Given data:
========

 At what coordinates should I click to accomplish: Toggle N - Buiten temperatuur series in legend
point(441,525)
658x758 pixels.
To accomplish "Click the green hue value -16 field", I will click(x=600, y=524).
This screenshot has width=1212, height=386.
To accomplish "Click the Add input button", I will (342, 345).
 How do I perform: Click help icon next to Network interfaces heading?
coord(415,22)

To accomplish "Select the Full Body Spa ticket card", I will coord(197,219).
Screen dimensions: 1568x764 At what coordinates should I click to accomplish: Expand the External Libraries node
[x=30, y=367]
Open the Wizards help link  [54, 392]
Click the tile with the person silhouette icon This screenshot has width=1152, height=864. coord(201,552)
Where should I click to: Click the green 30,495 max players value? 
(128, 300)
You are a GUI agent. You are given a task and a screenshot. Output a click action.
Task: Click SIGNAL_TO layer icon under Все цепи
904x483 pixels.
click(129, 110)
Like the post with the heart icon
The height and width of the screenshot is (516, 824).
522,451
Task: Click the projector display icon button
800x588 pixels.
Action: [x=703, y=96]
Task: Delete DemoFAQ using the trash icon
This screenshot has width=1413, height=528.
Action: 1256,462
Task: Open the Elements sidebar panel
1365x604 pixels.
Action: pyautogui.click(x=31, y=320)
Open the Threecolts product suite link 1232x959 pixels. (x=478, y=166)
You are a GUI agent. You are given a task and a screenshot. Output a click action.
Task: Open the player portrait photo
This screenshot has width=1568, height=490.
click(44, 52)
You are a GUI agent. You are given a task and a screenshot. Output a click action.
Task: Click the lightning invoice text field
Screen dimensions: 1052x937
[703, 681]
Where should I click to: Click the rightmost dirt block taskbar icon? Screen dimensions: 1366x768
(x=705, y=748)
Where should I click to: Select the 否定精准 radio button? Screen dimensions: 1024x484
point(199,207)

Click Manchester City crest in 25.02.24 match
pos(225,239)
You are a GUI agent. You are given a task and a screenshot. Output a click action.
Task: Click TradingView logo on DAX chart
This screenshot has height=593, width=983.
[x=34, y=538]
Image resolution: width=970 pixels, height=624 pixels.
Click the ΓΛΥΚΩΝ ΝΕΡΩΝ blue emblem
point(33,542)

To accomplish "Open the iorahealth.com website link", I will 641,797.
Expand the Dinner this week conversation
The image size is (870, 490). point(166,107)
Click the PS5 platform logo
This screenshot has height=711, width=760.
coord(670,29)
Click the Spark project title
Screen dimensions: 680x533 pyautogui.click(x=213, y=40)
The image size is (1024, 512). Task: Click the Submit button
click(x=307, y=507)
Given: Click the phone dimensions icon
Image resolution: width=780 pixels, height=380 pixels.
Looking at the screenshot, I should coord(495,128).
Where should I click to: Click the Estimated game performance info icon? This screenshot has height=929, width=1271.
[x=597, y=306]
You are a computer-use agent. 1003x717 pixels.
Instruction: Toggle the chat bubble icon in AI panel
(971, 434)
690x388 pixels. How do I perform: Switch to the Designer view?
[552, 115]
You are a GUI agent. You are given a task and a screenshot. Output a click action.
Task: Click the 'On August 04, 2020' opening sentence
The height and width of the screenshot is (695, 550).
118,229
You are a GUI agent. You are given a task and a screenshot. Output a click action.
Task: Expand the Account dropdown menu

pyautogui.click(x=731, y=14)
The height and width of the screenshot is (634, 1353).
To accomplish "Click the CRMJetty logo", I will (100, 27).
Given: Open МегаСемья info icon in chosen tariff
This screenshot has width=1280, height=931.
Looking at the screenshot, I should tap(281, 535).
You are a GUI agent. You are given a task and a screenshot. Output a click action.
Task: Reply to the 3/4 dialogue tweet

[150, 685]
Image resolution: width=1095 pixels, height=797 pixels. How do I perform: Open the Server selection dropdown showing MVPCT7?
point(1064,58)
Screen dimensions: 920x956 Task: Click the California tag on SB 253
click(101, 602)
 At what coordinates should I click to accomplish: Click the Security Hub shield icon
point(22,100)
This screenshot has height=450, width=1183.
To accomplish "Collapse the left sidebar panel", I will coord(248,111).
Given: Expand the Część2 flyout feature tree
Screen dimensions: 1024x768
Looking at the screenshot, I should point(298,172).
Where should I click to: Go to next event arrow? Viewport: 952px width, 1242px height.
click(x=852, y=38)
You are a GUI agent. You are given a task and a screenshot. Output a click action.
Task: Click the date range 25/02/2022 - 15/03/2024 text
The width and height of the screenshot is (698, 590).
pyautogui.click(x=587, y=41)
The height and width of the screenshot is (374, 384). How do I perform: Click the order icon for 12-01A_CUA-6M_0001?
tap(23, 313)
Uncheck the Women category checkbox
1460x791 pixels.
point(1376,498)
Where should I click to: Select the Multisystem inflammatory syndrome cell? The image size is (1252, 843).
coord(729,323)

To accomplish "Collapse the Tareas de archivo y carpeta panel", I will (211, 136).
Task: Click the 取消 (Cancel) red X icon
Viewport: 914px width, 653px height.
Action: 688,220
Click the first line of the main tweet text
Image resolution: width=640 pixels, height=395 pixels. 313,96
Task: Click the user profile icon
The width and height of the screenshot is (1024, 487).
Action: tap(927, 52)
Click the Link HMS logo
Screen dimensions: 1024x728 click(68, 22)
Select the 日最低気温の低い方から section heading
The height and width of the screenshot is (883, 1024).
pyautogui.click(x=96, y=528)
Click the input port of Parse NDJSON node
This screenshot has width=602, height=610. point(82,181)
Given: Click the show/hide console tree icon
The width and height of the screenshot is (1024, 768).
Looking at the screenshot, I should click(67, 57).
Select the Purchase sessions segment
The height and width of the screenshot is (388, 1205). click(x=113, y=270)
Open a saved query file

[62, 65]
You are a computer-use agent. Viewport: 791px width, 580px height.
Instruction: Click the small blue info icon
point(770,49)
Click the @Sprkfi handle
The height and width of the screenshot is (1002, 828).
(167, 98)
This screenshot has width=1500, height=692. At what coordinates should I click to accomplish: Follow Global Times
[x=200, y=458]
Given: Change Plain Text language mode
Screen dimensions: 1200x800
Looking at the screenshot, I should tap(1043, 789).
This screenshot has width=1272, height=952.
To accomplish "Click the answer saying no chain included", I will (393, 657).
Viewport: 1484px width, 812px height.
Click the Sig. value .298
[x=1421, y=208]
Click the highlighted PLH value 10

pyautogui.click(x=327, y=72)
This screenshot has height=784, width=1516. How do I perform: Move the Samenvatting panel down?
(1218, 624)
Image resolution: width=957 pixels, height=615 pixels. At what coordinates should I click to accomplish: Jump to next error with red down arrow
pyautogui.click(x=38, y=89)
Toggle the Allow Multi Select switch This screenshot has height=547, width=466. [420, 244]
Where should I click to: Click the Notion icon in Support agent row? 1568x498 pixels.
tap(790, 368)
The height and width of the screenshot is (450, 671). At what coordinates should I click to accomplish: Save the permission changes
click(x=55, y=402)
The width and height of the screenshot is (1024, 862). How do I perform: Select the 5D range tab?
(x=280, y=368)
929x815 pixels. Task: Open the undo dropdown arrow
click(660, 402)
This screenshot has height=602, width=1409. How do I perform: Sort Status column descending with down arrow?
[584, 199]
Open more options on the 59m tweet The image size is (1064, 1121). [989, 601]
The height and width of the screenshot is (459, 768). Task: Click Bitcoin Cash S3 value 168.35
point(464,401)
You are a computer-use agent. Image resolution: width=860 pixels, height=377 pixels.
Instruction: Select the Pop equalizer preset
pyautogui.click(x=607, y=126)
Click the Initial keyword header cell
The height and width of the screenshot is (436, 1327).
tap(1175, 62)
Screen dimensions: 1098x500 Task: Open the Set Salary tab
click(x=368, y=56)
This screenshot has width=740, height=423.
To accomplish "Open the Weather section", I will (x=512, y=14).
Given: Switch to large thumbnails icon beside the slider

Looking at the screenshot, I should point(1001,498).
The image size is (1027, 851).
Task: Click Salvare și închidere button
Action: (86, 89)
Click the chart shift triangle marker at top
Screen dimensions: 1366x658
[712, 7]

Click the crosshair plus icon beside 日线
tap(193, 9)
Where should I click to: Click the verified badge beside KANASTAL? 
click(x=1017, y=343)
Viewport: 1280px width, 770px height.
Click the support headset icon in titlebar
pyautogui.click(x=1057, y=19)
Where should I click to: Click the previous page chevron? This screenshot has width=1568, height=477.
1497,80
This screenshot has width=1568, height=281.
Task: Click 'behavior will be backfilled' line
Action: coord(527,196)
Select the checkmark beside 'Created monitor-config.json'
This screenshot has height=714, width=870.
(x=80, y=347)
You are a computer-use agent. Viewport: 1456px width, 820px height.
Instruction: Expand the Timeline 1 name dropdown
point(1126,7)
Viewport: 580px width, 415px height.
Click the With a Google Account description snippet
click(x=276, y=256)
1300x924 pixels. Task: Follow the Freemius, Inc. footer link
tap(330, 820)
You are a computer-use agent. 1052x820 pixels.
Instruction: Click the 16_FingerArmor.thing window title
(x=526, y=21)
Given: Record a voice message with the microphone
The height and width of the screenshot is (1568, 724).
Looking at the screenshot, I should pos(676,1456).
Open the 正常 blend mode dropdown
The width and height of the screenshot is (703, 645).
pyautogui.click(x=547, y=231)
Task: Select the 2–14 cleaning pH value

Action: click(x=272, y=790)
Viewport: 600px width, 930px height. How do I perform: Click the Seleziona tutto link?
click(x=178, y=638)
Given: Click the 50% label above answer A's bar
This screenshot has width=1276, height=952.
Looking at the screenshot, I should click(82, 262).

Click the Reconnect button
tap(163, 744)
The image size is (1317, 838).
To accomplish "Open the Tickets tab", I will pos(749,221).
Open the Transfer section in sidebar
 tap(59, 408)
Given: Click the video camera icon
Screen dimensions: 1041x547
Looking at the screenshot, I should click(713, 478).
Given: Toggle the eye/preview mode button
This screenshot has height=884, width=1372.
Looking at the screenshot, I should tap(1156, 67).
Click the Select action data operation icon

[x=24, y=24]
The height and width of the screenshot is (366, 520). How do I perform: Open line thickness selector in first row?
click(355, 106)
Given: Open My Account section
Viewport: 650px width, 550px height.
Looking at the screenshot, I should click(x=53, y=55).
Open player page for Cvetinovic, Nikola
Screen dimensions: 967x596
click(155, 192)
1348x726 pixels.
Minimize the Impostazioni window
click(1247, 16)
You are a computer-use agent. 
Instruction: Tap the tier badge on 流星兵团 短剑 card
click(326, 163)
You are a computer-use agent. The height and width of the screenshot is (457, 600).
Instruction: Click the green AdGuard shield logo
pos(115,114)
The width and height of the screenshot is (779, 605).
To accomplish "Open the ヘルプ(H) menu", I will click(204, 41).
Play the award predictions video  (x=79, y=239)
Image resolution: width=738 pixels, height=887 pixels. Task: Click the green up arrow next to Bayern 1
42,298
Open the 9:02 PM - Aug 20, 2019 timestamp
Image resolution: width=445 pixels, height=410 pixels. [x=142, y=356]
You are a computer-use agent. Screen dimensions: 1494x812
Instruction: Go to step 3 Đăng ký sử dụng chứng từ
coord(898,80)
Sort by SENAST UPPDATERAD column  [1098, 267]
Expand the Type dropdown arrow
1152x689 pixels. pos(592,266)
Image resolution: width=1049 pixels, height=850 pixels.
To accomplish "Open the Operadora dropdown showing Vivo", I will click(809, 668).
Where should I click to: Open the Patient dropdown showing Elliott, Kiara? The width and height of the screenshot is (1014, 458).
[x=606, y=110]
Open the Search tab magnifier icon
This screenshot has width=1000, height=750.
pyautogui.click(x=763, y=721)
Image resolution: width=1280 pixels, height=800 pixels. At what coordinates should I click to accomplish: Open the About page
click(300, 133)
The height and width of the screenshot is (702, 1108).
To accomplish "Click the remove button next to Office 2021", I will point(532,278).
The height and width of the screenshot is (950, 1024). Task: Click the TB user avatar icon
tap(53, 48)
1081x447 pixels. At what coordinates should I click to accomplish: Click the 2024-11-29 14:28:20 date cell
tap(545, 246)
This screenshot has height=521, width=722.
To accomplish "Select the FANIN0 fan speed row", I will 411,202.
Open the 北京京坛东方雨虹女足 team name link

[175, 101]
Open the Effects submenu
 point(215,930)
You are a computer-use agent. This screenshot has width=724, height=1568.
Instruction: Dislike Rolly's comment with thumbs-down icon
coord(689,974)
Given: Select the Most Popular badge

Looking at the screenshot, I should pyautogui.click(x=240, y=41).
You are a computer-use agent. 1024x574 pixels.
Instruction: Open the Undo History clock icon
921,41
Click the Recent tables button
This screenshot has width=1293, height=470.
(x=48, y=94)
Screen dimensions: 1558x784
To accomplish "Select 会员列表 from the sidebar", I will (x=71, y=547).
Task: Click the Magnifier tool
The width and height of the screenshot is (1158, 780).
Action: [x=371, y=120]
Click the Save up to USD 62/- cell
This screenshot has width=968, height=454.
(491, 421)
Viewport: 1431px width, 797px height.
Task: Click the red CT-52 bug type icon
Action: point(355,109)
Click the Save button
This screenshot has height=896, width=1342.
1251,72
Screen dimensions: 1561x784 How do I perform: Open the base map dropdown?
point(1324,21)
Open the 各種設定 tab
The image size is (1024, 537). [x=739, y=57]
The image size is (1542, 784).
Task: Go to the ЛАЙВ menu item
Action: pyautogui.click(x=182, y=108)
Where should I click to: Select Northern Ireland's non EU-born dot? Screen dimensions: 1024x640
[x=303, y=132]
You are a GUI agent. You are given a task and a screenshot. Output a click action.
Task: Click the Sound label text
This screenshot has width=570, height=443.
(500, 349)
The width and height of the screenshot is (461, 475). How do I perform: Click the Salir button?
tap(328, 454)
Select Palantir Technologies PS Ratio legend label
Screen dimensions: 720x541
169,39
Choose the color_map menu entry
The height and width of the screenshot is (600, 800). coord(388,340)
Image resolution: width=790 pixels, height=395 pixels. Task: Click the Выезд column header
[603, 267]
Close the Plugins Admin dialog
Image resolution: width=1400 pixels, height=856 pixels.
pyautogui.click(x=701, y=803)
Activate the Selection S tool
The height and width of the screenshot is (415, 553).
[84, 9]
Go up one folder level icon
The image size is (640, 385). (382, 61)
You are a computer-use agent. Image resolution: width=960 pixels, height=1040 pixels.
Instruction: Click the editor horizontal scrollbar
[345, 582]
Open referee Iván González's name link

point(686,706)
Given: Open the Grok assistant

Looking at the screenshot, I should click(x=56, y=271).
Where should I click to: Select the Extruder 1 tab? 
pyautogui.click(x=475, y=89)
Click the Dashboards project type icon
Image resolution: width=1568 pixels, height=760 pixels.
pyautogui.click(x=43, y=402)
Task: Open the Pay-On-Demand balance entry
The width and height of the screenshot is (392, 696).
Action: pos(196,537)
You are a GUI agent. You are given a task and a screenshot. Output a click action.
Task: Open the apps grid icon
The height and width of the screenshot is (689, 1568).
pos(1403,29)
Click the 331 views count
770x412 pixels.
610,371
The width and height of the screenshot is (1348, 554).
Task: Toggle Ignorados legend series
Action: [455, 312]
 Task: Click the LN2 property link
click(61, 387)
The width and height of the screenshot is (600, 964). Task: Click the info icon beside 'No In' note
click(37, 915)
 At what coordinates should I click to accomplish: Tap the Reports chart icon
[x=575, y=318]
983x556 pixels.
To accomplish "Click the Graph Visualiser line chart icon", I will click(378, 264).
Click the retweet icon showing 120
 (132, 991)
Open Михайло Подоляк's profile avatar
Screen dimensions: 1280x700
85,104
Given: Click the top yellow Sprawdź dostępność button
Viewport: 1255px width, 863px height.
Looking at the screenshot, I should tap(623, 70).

========

Exercise: Proceeding from the line containing "Viewport: 600px width, 930px" through the line containing "Given: Toggle the eye/preview mode button", transcribe the lines above exactly, both end lines included.

Task result:
Viewport: 600px width, 930px height. How do I perform: Click the Seleziona tutto link?
click(x=178, y=638)
Given: Click the 50% label above answer A's bar
This screenshot has width=1276, height=952.
Looking at the screenshot, I should click(82, 262).

Click the Reconnect button
tap(163, 744)
The image size is (1317, 838).
To accomplish "Open the Tickets tab", I will pos(749,221).
Open the Transfer section in sidebar
 tap(59, 408)
Given: Click the video camera icon
Screen dimensions: 1041x547
Looking at the screenshot, I should click(713, 478).
Given: Toggle the eye/preview mode button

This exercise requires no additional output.